Ideas worth pursuing are hard to find
In a competitive environment the obvious ideas are almost certainly worthless. Not because they are not good, but because every competitor would have already thought of them. Go deeper and think harder, uncover something new.
Do not be put off by the flaws in any idea, they are an opportunity to be creative and discover something new and innovative.
Quitting is not the same as failure. Successful people quit more often.
The following is abridged from the above podcast, I strongly encourage you to listen, but a summary of some important notes are here:
“What distinguishes great poker players from everybody else is mainly quitting. They quit a lot more. So they're just very good at cutting their losses. So they fold more hands to start. Once they've committed money to a pot, they fold a lot more. They change tactics or strategies, like, in the middle of things. Um, and you have to be willing to do that.”
Annie Duke ($4m poker prize money winner and author of books on decision making)
Regret asymmetry and the bias behind It:
“There are two really important biases to think about because they collide here when it comes to quitting. The first cognitive bias is called status quo bias. Status quo bias is that we have a preference for the path that we're already on. So we don't like to change. We have a preference to keep going the way that we're going.

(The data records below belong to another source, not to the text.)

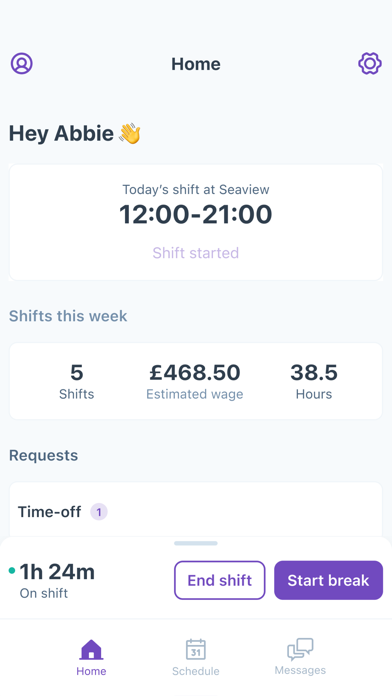The image size is (392, 696).
Task: Click the End shift button
Action: point(220,580)
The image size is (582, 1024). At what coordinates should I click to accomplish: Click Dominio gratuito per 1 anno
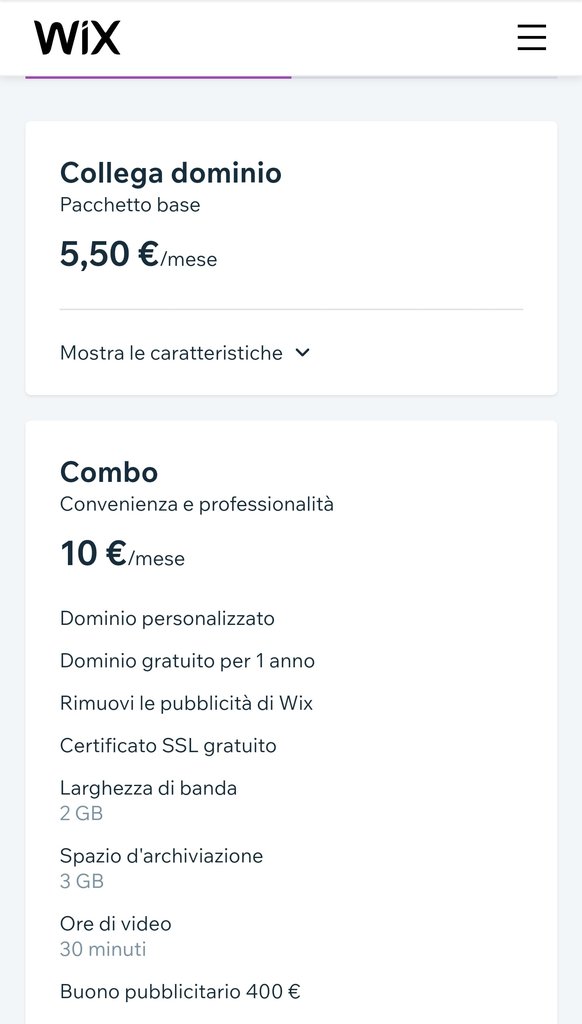coord(187,661)
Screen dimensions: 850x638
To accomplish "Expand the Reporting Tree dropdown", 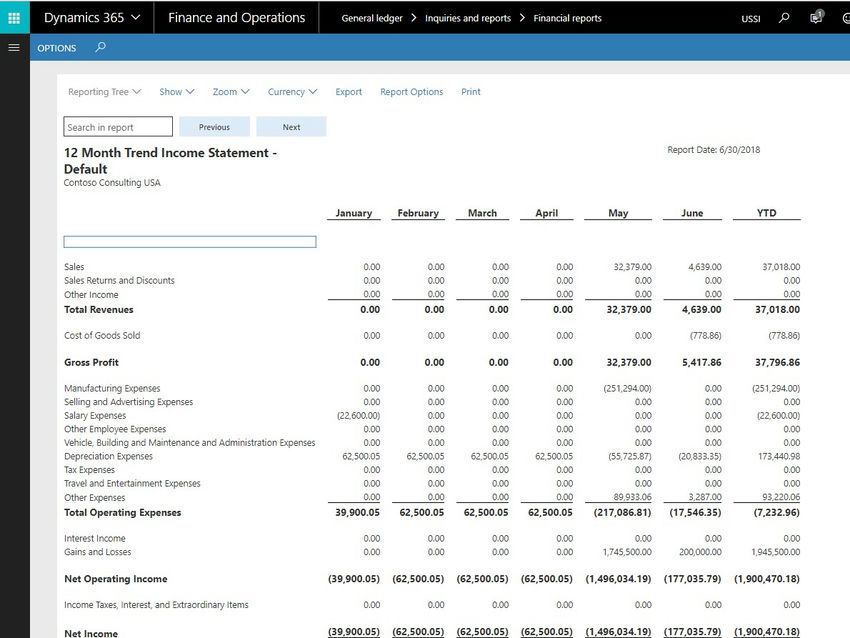I will (104, 91).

That collides with another bias, which is called omission commission bias, uh, and what that is, is that failing to act does not feel as much like a decision as acting does. Right? So let's say that I'm in a career or I'm in a relationship, and I just stay the path. It doesn't feel like I've made a decision. If I move, if I quit my job and change, if I break up in the relationship, now it feels like I've actually made a decision.
Now, the reason why this is an error is because the decision to stay in the job is also an active decision, and you should treat it the same way.”
The danger of goal-setting and how to do it properly:
“Another strategy we can use to quit closer to when we should is to increase the flexibility in how we set goals… So there's this amazing work by Maurice Schweitzer, who's at Wharton at University of Pennsylvania, we have this idea that goals are just generally good but he's saying there's a real downside to goals which is when you have a goal and it does two things to you:
It privileges certain values that you might have and deprivileges other values that you might have. So we need to be very thoughtful about, when I think about this goal, first of all, what am I not seeing? And what am I giving up that I'm following this goal?
Goals are also pass/fail. So, in a lot of ways, it's better to have never tried to go up Everest at all than to have gotten within 300 feet of the summit and turned around.
So how do we solve for this? There's kind of two ways that we solve for it. The first way that we can do is to remember the word “unless”. And this is really important, think about these things in advance. It's totally fine to say, "This is my goal unless," right? So my goal is to reach the summit unless there's really bad weather. So this idea of, "This is my goal unless," allows you to say, "I am setting this goal given what my information is right now."
The second thing, I think... So I was speaking to Ken Kamler, who is really amazing. He had been a doctor on Everest, actually, six different times. And he said something, I think, that was really profound. He said, "People forget when they're climbing Everest that the goal of Everest is not to get to the summit. The goal is to get back down to the base of the mountain." And why I think that that's so powerful is that he's talking about a time horizon problem, is that we get really wrapped up in the short term a lot when we ought to be thinking about the long term.”
Longer term thinking allows for many more changes of course and changes of direction without being seen as a quitter. Focus on the longer term bigger picture issues, family, happiness, wealth, health etc… and then the decisions along the way are all to those goals.